Here’s where the other Sweet 16 players are now:

Sean Dale, the runner-up, was most recently playing in Canada on the PGA’s Mackenzie Tour, but he has no stats since 2017, and that year had come off a torn labrum that sidelined him most of 2016.

Kramer Hickok, a semifinalist along with Cappelen in 2013 and a Texas grad who at one point was teammates with Jordan Speith, is on the PGA Tour and ranks 155th in FedEx points. He’s got a one top 10 finish on the Tour, in late March.

Carlos Ortiz, who played at the University of North Texas, is on the PGA Tour where he ranks 107th in the FedEx points standings. He was fifth at the 3M a few weeks back, ninth in L.A. at the Genesis Open and third last fall at the Sanderson Farms Championship. He’s made over $1 million this wrap-around 2018-19 season.

Another quarterfinalist, David Snyder, must have been only 15 or 16 at the Western six years ago, as the McAllen, Texas, product still got one more year playing for Stanford’s golf team, this year’s national champion over Texas at The Blessings course outside Fayetteville.
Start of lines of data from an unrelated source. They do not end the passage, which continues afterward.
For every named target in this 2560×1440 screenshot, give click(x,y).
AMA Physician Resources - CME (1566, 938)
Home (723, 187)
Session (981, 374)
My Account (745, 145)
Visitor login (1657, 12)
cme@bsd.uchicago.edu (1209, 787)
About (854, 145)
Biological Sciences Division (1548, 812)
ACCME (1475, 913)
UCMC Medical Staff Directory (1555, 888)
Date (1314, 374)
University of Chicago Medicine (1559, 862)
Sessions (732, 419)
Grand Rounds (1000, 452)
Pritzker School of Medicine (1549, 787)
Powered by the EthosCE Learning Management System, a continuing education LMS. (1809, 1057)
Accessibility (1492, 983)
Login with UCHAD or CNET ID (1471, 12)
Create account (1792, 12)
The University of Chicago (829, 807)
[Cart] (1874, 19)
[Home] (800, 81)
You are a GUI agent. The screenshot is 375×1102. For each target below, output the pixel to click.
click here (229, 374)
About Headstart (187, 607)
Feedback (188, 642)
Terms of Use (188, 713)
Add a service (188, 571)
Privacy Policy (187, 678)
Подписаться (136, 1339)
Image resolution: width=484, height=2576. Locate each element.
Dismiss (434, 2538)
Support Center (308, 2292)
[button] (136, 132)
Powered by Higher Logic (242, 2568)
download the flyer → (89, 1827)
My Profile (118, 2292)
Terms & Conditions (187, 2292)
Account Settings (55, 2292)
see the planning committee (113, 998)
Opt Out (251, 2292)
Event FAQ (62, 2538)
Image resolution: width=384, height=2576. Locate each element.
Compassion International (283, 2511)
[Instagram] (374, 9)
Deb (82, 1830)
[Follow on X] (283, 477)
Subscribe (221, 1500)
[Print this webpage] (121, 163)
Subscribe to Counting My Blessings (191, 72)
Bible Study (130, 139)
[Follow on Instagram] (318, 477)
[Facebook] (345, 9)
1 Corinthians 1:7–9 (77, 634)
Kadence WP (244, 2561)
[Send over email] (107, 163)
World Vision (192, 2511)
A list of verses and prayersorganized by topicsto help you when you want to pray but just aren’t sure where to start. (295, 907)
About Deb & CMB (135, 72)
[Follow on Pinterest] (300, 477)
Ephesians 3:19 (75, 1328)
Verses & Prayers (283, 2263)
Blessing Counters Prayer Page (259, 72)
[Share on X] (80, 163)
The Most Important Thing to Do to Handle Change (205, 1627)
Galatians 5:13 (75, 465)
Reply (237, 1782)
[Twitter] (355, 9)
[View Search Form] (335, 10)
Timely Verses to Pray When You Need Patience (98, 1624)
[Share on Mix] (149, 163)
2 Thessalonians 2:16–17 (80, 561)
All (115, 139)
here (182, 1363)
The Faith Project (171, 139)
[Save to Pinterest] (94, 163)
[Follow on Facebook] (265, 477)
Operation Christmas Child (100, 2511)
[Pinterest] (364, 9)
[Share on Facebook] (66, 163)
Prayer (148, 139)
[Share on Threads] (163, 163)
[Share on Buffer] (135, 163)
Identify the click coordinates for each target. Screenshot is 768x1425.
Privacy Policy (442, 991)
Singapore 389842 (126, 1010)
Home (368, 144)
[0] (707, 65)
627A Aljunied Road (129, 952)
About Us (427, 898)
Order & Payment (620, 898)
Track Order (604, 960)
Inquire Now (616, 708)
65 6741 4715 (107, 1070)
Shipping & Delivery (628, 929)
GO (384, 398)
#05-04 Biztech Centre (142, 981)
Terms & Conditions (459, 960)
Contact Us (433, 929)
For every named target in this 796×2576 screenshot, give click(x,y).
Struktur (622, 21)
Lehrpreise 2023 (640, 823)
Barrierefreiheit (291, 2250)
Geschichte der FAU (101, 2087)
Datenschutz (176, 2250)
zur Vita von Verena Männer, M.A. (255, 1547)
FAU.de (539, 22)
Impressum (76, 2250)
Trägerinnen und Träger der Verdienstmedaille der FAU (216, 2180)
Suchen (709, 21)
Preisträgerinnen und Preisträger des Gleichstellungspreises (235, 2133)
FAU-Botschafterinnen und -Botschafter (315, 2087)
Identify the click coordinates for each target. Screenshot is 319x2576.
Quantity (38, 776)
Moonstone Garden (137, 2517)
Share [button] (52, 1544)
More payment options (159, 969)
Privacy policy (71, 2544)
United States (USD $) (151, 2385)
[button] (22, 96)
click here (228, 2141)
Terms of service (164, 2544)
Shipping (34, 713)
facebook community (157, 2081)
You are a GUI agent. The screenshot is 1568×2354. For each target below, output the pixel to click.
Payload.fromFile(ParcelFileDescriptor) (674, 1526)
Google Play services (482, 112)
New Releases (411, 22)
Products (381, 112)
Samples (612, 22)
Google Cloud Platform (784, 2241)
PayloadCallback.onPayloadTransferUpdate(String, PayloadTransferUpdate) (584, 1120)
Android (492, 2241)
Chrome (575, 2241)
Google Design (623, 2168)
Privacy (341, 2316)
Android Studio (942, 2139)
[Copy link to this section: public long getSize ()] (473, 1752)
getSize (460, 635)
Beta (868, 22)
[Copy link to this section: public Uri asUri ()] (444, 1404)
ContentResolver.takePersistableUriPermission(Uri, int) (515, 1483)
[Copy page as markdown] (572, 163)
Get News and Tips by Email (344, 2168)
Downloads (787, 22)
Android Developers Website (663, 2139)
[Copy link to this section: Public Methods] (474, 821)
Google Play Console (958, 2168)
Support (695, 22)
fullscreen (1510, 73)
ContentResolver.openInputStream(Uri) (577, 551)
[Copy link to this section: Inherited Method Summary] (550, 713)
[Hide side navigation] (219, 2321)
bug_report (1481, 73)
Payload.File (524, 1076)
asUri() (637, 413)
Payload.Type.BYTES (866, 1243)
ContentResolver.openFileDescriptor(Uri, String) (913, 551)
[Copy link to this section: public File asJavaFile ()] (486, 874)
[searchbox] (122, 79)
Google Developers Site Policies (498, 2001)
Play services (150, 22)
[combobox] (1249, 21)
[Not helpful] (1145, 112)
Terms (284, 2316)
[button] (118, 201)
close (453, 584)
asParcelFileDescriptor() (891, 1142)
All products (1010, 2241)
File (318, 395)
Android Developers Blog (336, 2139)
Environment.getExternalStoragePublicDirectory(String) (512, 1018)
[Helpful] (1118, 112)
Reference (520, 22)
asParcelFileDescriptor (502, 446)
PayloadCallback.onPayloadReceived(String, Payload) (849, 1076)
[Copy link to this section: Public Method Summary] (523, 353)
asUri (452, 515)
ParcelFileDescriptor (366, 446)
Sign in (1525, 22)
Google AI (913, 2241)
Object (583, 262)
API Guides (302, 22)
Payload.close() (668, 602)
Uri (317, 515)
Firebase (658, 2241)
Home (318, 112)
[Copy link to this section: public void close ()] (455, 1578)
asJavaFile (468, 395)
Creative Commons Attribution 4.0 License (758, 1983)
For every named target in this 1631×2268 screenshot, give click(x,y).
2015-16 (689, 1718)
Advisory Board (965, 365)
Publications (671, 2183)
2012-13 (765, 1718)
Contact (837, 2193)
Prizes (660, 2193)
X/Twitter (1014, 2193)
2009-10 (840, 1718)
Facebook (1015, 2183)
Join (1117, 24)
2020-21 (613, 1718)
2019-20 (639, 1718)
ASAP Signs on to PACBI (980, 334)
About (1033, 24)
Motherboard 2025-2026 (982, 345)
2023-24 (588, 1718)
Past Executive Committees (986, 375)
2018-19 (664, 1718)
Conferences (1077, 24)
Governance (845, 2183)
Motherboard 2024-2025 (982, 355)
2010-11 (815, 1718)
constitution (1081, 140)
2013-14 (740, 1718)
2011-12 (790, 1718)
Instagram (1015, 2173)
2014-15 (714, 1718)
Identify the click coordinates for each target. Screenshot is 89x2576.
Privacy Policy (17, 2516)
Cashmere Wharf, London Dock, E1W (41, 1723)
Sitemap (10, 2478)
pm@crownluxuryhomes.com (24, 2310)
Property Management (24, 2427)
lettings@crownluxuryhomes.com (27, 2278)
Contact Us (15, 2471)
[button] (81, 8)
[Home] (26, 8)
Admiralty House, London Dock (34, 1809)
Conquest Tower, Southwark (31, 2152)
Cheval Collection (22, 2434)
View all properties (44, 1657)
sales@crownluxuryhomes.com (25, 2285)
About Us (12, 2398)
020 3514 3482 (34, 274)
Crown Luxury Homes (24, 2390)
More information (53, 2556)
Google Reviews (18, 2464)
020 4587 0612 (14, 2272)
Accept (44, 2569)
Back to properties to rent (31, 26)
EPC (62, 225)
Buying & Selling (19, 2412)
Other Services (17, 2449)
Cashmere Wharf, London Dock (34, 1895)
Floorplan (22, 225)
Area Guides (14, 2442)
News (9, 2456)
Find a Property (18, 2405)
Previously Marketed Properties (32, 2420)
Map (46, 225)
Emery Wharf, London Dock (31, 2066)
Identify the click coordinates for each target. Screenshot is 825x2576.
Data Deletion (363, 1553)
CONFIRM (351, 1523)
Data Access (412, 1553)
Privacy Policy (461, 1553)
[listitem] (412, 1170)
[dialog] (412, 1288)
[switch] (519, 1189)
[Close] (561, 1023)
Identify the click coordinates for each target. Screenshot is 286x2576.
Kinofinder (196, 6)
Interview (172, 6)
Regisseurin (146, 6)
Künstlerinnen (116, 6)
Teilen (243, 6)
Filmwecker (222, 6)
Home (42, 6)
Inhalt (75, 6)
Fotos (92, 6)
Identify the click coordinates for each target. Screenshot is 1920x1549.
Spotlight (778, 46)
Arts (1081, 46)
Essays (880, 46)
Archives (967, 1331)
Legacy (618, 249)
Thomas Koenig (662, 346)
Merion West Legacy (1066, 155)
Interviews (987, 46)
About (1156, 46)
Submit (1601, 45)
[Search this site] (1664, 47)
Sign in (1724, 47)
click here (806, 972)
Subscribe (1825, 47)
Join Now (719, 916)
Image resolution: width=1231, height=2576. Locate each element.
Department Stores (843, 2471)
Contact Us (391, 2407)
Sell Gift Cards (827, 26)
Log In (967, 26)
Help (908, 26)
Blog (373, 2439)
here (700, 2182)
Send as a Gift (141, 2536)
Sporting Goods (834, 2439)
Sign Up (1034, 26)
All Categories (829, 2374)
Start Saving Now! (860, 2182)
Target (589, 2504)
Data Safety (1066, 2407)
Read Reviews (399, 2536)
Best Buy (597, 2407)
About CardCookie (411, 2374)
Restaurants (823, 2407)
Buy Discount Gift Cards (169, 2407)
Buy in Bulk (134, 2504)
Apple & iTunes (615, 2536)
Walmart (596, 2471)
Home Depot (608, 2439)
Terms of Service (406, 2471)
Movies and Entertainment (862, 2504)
Tyler Dunlap, another Texas product from South Lake, hasn’t posted in professional stats in a while; his last results are from 2018 on the All Pro Tour (which, coincidentally, will be at Texarkana July 24-27). The ATP, formerly known as the Adams Pro Tour, conducts its tour in the southwest/Midwest and is the step below the Korn Ferry. 

Seth Reeves, a Georgia Tech product, has made $300,000 on the PGA Tour this season.

Patrick Rodgers, who scorched the field in stroke play at Alotian, winning medalist honors with a 18-under 270 yet was eliminated in his first match, has done well on the PGA Tour with three second-place finishes in his career, three Top 10s last year and $1 million earned this year in ranking 88th in FedEx points.

Jonathan Garrick of Chicago has found some success in Canada on the PGA’s Mackenzie Tour, including  couple of runner-up finishes this year.

Californian Cory McElyea doesn’t show up on any recent statistics after a run at the pro ranks right after the Western.

Keith Mitchell, another first-match loser at the Western after making the Sweet 16, maybe has the best game going now. He won the Honda Classic and was sixth at the Arnold Palmer Invitational in back-to-back weeks in March, and eighth at the Wells Fargo Championship in May. He’s playing the Open Championship this week at Royal Portrush in Northern Ireland. He’s banked $2.3 million this year and $4 million for his career.

Taylor Gooch and Beau Hossler, who round out our Sweet 16 from 2013, are plugging along on the PGA Tour. Gooch has over $1 million in earnings this season; Hossler has pocketed $627,770 and is looking to crack that magic 125th spot in the FedEx standings to make the PGA’s “playoffs,” which start next month.

And that Southern Amateur being staged here at Chenal Country Club for the first time since 2012? The event seven years ago had such future stars/PGA tournament winners as Justin Thomas, Keith Mitchell, Daniel Berger and C.T. Pan, as well as several more entrants who returned and played at Alotian the following year.

So, you want to see the future of the professional golf game, for free and right in your back yard? Traipse on out to Chenal Country Club through Saturday afternoon and watch.